DeFazio advocates legislation that requires all states to adopt a nonpartisan commission such as used in Iowa and California. “They (California) had more turnover in one year than they had in the previous decade,” he said, after implementing the reforms.

Such a position puts him at odds with the Oregon Democratic Party, which controls the redistricting process in the state and has used that to their advantage over minority Republicans, if not to the perverse extent that Republicans have done to Democrats back East.

During the May Democratic primary for secretary of state, Rep. Val Hoyle and Sen. Richard Devlin opposed redistricting reform while the victor, Labor Commissioner Brad Avakian, supported it, according to Common Cause Oregon, which supports elections reform. Republican Dennis Richardson has not commented on the issue.

DeFazio said partisan redistricting has warped the process, made Congress more extreme and even hurt the Republican victors in Congress, who have had to deal with a caucus moving further and further to the right, which put even staunch conservative Rep. John Boehner, R-Ohio, out of work as House Speaker when he could no longer manage the right-wing stalwarts.

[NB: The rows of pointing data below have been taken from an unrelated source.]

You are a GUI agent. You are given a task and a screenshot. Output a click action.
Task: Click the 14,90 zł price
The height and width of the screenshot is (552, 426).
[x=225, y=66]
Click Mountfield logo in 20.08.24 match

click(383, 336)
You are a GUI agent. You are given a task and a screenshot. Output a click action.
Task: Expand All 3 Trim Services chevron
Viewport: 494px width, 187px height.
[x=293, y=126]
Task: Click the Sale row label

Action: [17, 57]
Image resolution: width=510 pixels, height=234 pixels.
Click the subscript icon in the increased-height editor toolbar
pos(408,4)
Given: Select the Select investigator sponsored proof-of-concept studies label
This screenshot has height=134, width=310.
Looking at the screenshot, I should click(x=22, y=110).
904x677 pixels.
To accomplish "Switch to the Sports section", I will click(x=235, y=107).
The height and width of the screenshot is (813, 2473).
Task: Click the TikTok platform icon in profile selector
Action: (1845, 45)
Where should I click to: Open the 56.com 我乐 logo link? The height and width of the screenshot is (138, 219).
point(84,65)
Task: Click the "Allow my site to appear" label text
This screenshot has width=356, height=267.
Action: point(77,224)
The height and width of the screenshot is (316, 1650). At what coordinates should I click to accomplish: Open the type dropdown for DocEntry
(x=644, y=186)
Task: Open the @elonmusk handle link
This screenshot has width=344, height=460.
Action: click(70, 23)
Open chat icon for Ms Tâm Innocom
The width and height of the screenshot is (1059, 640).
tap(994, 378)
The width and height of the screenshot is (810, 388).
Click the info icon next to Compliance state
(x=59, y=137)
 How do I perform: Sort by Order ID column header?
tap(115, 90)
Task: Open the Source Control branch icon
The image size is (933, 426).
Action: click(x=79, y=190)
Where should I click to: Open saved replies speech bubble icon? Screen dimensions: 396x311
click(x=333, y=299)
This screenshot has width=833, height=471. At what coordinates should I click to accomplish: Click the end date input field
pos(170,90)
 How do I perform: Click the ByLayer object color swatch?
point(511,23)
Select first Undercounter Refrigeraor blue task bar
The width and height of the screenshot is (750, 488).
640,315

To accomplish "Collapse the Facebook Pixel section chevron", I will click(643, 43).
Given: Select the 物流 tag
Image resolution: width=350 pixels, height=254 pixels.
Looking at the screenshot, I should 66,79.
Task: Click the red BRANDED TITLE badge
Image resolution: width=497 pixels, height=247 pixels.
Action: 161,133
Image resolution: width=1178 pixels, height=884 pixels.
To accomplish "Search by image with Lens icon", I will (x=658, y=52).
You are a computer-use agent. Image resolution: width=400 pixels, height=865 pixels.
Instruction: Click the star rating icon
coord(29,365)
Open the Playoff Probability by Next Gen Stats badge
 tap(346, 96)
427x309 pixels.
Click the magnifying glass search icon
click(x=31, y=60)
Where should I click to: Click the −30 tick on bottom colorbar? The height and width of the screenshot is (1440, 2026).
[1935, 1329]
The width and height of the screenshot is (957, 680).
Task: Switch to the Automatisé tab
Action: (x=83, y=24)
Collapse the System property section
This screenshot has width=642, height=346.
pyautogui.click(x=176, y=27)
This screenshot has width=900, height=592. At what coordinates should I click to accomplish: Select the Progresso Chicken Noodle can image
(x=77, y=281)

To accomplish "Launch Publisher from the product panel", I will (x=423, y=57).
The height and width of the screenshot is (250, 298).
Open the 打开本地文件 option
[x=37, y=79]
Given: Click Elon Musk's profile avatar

This year, Oregon will be largely on the sidelines in federal elections. The state hasn’t voted Republican for president since 1984, and Sen. Ron Wyden has not attracted a well-known challenger. The state’s only Republican in Congress, Rep. Greg Walden, represents heavily Republican eastern Oregon.

Two Democrats represent so-called “swing districts” -- DeFazio and Rep. Kurt Schrader of Canby, but both have attracted fringe opponents. DeFazio once again faces retired scientist Art Robinson, whom he has defeated three times by increasing margins.